Export/Import is designed for copying the history or content of a page from one wiki to another. AFAIK, Import isn't designed so that people can download the XML docuument, then re-upload it.

> If the MediaWiki API can do this simply, that's great. Where can I see a
> complete example that does search-and-replace in general?  ("In general"
> meaning "you don't have to write a new PHP script for every search/replace
> operation.")  Somehow I wonder, if it were this simple, wouldn't someone
> already have written a search-and-replace Special Page?

Something like <http://www.mediawiki.org/wiki/Extension:Replace_Text>? It doesn't support regex yet, but it does seem to be maintained at least. 
I don't know of any premade PHP scripts, but I know Pywikipedia has one and writing a simple one shouldn't be too difficult.

1. Define the search expression and replace text
2. Load the list of page to edit from a text file or something
3. Login to the site with action=login
4. Get the pagetext for each from prop=revisions
5. Perform the replacements
6. Save the pages with action=edit

> Also, I think the import solution is better than an API solution in one
> respect: you can see and validate your changes (in the XML file) before import.
>  With the API, if you get your search-and-replace patterns wrong (which is VERY
> easy to do), you've modified your content wrongly.
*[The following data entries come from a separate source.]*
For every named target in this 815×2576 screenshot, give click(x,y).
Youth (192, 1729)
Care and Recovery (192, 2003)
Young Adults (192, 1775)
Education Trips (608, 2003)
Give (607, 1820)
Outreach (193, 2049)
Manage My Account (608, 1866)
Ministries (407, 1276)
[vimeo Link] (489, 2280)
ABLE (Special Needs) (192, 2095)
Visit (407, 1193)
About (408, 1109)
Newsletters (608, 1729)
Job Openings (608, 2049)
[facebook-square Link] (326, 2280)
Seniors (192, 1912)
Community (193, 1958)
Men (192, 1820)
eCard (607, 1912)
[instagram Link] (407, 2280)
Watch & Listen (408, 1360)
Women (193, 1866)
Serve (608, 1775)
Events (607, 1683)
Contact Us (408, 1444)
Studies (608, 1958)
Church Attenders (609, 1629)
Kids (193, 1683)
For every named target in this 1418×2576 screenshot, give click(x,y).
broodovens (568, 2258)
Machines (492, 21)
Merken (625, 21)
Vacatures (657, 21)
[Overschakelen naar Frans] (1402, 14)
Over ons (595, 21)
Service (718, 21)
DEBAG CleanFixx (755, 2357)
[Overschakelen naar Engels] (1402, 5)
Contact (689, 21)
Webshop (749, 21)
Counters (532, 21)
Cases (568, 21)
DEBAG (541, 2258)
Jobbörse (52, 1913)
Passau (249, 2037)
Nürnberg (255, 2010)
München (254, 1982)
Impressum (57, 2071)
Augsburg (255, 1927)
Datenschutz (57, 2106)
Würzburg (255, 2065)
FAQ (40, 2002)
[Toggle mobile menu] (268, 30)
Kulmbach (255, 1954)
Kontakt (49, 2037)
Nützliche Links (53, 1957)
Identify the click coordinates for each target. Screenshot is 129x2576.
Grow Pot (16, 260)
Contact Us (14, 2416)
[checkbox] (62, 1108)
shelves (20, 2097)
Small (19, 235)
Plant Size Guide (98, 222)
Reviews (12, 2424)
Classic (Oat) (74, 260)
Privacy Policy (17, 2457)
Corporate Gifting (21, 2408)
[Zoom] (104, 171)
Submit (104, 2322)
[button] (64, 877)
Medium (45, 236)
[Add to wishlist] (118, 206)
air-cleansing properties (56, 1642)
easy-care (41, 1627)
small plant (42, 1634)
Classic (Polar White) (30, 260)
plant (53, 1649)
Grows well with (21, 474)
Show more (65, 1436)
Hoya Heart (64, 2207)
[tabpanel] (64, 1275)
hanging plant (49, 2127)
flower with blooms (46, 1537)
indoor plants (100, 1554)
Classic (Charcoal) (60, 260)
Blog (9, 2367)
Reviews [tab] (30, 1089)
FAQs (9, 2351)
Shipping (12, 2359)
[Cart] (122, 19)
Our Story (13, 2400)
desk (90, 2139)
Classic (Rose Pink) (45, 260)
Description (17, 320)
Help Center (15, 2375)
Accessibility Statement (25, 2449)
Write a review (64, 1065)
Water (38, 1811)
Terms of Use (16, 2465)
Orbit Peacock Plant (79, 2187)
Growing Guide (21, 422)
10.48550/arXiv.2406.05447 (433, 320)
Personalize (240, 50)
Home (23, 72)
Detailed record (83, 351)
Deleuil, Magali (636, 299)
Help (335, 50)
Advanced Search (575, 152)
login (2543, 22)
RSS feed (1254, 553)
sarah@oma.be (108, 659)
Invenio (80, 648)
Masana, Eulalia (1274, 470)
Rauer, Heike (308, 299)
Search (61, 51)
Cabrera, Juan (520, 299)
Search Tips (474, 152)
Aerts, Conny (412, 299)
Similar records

I find that more "scary"
> than modifying an XML file you can check in advance.
> 

If this is that much of a concern, add "save the text to a file or run through action=parse and load in a browser and wait for user input" before saving in the above steps.
Comment 4 This, that and the other (TTO) 2014-07-28 11:26:04 UTC
Closing as WONTFIX per earlier comments. If you want to do a search-and-replace, use the edit API (or if keen and able, modify the database directly). Export/modify/reimport (aka rewriting history) is not something we should be supporting in MW core.